Some Thoughts on my 10 Year Reunion

I knew it was coming... it was coming and I was trying to ignore it. My 10 year reunion of high school, that is. And it's weird because I a) I am sure that I am not that old, and b) ten years flew by so fast that suddenly I am realizing how old I am. UGH. Now, over the years, I have flip flopped on the issue of said reunion.

Now that I am faced with it the actual thing next June, I am not sure I can pull the trigger on attending the sucker.

The thing is, high school was not that joyous a time for me. Period. And I know that some people from my high school will read this post and I sincerely don't want to offend any of them because there are a lot of people from high school I genuinely like. But high school was not that great. It was confusing. It's a time when you feel like an adult but other people are still in charge of you--and that stinks. It's a time when people make fun of your best friend because of his sexuality, and that still makes my blood boil. High school is a time when people said they slept with you and they didn't.

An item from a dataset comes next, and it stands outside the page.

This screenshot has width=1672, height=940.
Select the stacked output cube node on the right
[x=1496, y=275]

On the flip side of that, high school was also a time when you went to dances in fancy dresses. I got to explore a ton of hobbies from painting to theater to creative writing [okay, let's not kid ourselves, I was artsy-fartsy] and learn which ones I was good at and which ones I wasn't [for instance, I will never be a great painter.] It was the time I learned how to date, and who was my friend, and all about horrible social norms some of which would follow me into the real world.

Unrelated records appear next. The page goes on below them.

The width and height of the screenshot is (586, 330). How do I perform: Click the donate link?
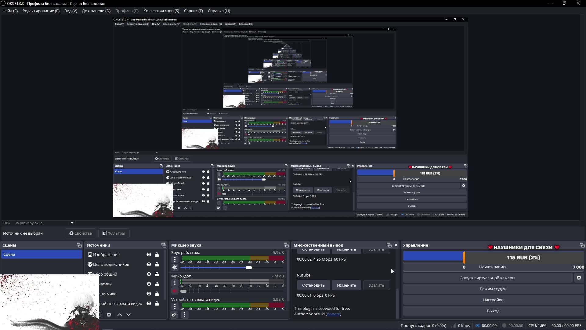(333, 314)
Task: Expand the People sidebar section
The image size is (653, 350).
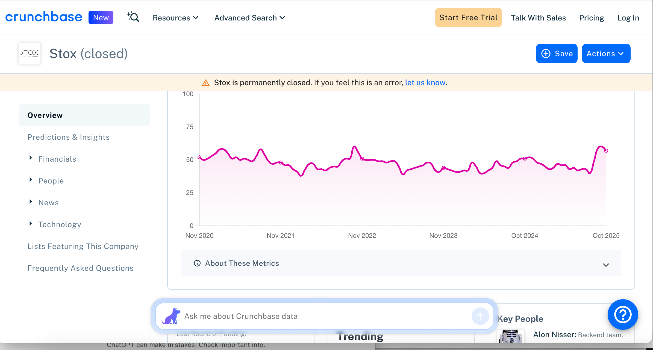Action: tap(31, 180)
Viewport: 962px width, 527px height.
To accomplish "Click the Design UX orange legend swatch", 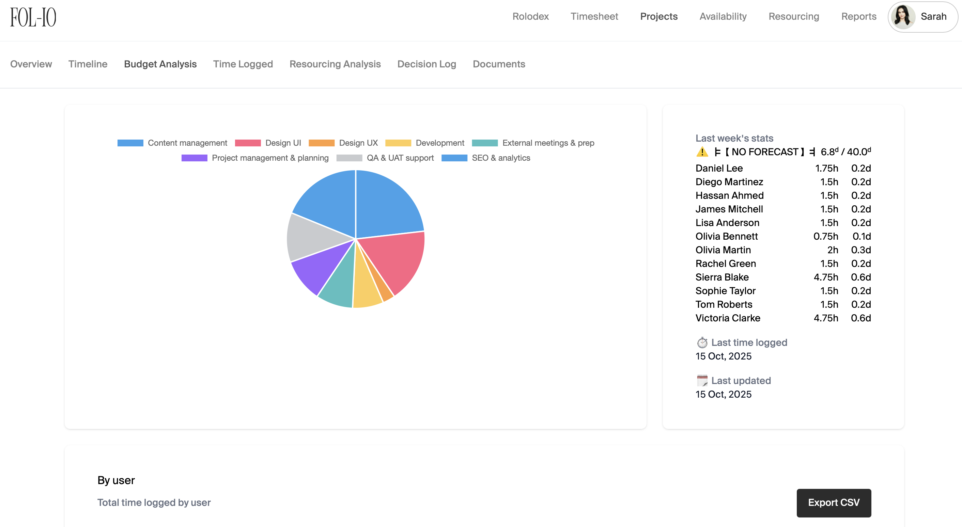I will [x=321, y=143].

It had it's place and time and I would never characterize it as wholly bad. But is it a place I want to revisit? Hmmm. Geez. I am now thinking of biting off all my nails and I don't want to do that because I have spent two weeks growing them out.

If I am being perfectly honest, I just don't think I can go. I don't want to stand around awkwardly while people ask me what I have been up to in the last ten years and then have them secretly judge me on my accomplishments. I don't want to explain why I don't have children. I don't want to tell them about my husband and all the stuff I do in my life because I don't really think they care. And I don't want to be the fly in the ointment who is like, "This is so weird" just because it IS so weird.

Maybe I will feel differently by the time our 20 year reunion rolls around. By then, perhaps I will be more excited to see people and talk about god knows what. Maybe I won't. But the fact of the matter is that just because the reunion is happening, doesn't mean I have to go. For now, if I want to see people--or if people want to see me--let's catch up in a less set up, awkward way.